Clinton County Hospital Administrator J.D. Mullins cited MCO problems is explaining his facility's decision to file for bankruptcy last year, mainly to restructure payments on the federal loan for a $14.7 million addition completed a few years ago, the
Clinton County News reported.
"These companies’ polices have restricted access to the hospital’s services and reduced our reimbursement even more," Mullins
told the Albany paper. "When the idea of a new hospital facility was first proposed, no one could have foreseen the condition of health care today."
The hospital is in the district of Sen. Max Wise, R-Campbellsville, who told fellow members of the Senate Health and Welfare Committee Feb. 26, "I would love to take the governor's report to the six of my seven counties out in rural Kentucky that are struggling right now in their hospitals. . . . What I'm hearing from them is the system is broken and it continues to be broken."
Wsie was referring to Beshear's recent
report that Medicaid expansion is generating more money, jobs and tax revenue than forecast. Another committee member, Sen. Ralph Alvarado, R-Winchester, said, "Almost every senator here has received letters that say: This stinks, we are not getting paid, we are going under."
Cobb said some rural hospitals are reporting cuts in jobs and services. That is probably reflected in
U.S. Bureau of Labor Statistics data compiled by Paul Coomes, emeritus economics professor at the
University of Louisville. It shows hospital employment trending down while other health-care jobs have been going up.
While Carroll County and others are benefiting from federal digitization grants, "That funding’s going to go away," Cobb said, and "Every year you've got to pay for upgrades, and the requirements continue to increase at the federal level." Federal officials say digitization should make hospitals more efficient.
Of the Carrollton hospital, Cobb said, "That’s a special situation.
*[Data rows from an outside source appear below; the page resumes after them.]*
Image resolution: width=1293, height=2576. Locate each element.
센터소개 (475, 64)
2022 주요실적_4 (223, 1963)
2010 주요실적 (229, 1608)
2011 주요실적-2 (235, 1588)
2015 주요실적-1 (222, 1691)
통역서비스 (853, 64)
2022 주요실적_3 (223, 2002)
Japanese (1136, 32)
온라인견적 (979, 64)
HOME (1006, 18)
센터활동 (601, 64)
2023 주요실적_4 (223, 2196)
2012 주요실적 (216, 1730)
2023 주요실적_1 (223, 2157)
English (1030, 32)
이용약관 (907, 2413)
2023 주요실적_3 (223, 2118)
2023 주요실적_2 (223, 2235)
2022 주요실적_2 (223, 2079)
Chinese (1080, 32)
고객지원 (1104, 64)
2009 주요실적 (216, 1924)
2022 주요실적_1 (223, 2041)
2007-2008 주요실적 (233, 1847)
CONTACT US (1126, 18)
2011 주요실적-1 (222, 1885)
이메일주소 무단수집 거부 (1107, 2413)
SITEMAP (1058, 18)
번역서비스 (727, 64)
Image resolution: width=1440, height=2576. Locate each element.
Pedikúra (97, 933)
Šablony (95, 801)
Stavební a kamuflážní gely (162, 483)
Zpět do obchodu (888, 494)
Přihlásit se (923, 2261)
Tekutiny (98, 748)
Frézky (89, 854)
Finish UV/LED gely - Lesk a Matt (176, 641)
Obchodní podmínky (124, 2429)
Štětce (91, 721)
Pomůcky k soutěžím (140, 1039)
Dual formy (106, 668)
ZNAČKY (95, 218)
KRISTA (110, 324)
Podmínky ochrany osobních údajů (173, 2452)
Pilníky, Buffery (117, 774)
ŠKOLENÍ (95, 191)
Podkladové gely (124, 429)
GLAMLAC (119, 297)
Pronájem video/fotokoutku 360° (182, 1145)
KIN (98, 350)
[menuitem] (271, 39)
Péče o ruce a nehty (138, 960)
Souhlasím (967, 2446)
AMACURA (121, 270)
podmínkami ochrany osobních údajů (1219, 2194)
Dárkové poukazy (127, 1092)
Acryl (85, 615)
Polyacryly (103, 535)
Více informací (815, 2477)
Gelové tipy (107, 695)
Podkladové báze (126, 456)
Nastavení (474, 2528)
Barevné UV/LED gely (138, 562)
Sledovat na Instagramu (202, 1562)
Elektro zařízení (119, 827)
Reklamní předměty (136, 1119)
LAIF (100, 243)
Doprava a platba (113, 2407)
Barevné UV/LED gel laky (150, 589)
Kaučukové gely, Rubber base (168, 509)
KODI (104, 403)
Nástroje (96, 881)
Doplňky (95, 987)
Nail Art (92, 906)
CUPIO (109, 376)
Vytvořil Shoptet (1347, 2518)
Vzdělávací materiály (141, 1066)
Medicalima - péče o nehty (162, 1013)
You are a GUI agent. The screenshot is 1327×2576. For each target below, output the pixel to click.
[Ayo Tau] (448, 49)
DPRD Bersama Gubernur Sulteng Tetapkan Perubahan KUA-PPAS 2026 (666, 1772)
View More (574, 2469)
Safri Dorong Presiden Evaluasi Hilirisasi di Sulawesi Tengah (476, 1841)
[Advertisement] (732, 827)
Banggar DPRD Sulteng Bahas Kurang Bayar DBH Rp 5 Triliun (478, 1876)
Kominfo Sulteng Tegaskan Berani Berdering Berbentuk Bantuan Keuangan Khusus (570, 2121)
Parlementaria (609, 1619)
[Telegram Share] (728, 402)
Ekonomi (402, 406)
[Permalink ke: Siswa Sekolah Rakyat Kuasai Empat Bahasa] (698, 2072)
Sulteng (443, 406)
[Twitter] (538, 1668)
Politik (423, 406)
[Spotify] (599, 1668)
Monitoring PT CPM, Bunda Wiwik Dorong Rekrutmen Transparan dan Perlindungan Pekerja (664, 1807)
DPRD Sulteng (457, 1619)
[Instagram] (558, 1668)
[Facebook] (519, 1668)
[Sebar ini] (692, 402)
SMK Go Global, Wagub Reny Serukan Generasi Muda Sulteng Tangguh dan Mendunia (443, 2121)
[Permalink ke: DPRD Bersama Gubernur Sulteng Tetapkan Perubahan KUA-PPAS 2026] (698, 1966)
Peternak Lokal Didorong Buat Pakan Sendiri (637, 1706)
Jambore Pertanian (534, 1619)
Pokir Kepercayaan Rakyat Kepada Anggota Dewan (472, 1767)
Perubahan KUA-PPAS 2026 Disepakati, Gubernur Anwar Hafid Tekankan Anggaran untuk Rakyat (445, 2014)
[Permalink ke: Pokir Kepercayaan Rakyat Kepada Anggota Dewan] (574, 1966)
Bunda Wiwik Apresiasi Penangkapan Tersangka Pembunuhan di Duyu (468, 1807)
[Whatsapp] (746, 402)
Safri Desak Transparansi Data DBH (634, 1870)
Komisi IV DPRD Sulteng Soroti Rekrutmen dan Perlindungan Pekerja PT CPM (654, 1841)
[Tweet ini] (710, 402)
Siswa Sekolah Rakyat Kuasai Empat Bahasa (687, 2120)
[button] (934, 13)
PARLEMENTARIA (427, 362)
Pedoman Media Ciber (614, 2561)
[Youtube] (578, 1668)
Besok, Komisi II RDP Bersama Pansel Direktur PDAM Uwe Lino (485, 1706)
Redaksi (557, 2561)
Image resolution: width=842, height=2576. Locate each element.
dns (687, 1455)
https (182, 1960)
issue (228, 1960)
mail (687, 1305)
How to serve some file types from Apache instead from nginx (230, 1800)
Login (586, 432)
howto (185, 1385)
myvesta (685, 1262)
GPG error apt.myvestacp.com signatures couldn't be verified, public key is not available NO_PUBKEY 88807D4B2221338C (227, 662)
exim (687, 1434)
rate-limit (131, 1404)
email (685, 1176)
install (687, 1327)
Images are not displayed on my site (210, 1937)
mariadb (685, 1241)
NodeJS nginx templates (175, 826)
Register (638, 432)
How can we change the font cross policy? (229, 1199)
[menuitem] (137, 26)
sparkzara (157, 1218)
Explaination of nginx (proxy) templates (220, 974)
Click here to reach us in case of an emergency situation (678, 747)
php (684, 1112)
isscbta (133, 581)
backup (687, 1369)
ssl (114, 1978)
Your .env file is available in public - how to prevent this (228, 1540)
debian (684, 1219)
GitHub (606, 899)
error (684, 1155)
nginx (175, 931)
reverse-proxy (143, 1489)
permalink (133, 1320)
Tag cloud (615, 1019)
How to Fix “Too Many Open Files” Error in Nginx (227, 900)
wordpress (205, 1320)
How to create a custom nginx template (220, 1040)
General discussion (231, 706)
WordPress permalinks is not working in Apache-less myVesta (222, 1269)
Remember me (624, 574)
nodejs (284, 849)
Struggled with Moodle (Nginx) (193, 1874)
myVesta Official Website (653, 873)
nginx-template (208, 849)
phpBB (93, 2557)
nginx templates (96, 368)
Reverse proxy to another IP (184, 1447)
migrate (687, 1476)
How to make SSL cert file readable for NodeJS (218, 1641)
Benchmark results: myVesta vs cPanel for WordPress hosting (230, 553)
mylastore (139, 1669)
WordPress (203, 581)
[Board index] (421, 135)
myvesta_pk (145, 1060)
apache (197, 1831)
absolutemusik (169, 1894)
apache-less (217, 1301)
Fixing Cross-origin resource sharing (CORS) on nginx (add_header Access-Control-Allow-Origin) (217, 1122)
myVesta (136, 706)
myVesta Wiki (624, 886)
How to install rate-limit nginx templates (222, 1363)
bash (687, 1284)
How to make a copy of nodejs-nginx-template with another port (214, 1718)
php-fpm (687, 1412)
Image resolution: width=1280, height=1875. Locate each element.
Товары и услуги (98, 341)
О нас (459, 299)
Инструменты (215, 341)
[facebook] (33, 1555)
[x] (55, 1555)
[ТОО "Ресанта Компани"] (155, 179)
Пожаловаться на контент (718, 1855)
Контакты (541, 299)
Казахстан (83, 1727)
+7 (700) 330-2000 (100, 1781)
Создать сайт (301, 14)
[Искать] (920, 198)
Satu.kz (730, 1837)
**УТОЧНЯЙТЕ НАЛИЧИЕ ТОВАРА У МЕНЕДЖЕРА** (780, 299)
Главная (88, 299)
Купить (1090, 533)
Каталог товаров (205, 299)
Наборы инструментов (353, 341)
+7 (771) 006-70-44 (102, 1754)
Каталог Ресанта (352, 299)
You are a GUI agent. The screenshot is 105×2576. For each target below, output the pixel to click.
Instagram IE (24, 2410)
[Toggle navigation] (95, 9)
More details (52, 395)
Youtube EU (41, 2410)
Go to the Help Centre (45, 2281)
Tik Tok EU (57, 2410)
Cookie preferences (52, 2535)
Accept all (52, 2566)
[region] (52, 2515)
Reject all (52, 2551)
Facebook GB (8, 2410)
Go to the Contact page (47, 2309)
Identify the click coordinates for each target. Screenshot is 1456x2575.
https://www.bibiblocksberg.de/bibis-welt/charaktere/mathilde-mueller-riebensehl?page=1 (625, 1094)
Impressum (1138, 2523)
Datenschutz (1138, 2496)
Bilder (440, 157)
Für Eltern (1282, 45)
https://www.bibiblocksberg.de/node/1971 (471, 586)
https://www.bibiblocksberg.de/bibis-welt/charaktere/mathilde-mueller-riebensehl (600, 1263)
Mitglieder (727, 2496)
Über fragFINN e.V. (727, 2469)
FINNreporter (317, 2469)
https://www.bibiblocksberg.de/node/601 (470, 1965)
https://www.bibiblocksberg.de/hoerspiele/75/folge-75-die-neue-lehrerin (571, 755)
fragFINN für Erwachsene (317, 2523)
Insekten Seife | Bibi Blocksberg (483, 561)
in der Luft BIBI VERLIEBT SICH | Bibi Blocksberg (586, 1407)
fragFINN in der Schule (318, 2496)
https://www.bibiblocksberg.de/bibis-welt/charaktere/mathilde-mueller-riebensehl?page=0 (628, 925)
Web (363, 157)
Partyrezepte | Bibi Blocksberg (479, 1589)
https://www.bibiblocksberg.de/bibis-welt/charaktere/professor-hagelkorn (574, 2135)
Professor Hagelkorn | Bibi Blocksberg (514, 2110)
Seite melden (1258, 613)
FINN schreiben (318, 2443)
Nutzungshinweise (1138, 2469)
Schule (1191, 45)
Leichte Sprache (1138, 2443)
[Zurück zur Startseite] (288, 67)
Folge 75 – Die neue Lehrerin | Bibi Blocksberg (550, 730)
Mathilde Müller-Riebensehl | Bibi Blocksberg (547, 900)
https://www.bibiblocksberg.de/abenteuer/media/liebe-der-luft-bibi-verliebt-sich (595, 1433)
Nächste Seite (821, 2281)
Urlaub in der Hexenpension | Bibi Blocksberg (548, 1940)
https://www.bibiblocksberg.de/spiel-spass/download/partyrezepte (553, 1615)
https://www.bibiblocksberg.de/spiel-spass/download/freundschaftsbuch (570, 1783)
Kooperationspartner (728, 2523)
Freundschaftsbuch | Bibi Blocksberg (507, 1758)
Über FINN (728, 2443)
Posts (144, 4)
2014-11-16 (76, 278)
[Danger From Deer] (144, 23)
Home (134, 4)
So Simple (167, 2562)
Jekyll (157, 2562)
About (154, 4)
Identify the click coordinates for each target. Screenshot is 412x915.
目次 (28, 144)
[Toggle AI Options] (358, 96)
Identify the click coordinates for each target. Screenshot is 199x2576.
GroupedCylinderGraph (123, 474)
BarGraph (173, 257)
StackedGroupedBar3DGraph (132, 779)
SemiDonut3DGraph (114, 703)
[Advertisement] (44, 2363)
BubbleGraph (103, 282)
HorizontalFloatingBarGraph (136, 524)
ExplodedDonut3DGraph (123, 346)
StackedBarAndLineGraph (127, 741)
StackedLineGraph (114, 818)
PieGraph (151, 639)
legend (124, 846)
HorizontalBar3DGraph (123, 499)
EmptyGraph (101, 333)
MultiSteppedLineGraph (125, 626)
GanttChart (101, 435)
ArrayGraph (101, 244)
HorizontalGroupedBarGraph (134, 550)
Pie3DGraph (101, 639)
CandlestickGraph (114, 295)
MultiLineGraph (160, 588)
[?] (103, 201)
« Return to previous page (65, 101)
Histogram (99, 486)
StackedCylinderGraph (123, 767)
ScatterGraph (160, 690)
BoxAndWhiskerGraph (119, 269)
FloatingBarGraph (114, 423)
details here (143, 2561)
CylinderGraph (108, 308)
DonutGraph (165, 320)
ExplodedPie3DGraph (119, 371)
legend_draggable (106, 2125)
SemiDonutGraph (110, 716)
That’s not a typical one." She said the facility "put in place a lot of measures to try to improve their management" and has partnered with larger hospitals to offer more services, such as cardiology, "and that’s breathed some life back in."
Rural hospitals in Nicholas and Fulton counties have closed in the last year, and state Auditor Adam Edelen, who is preparing to issue a report on rural hospitals, has warned that others are in danger, threatening to put new obstacles between rural Kentuckians and health care. "Not acknowledging the looming access issue is a disservice to the low-income and elderly Kentuckians who are depending on an intact provider network,” Edelen spokeswoman Stephenie Hoelscher said.